■ **Task details**:
Bring together all lines of the material below that contain the string "agent".
%%
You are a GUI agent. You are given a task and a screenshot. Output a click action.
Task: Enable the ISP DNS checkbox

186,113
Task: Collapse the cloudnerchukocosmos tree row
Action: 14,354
%%
%%
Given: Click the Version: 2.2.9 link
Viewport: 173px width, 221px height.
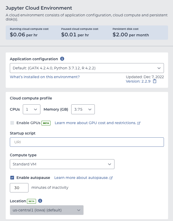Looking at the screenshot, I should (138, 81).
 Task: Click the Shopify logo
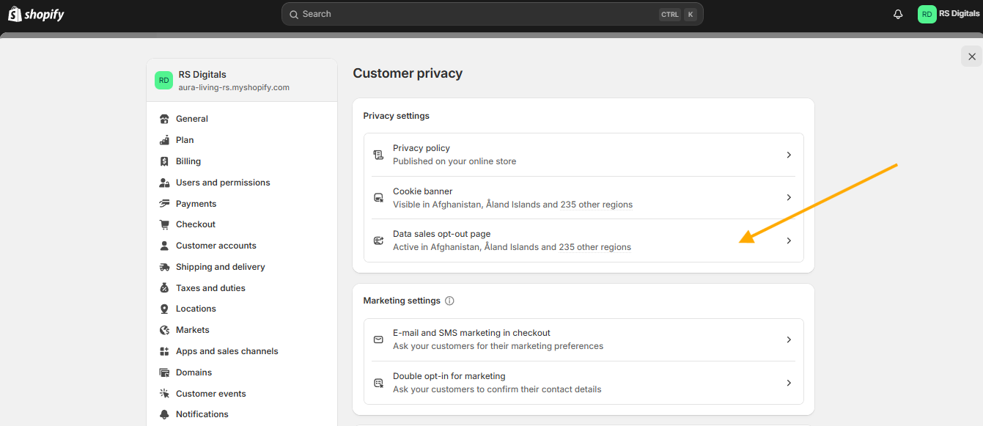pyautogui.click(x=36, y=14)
%%
%%
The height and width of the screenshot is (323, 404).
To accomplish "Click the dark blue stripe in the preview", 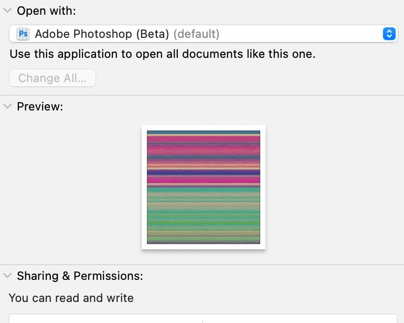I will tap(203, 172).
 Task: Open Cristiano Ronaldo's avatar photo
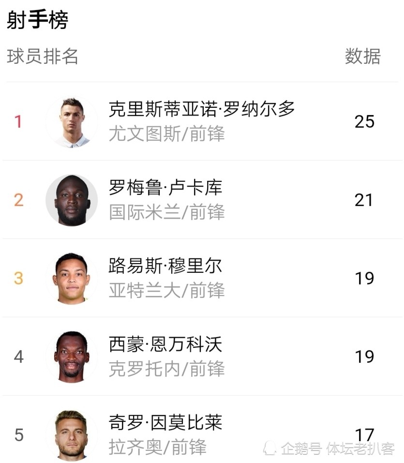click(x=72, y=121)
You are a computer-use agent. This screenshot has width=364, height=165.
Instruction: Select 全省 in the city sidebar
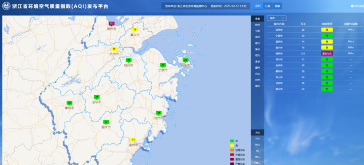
%%
■ **Answer space**:
You are a GUI agent. You are given a task and a screenshot. Output a click action.
You are a computer-use agent. This screenshot has width=364, height=165.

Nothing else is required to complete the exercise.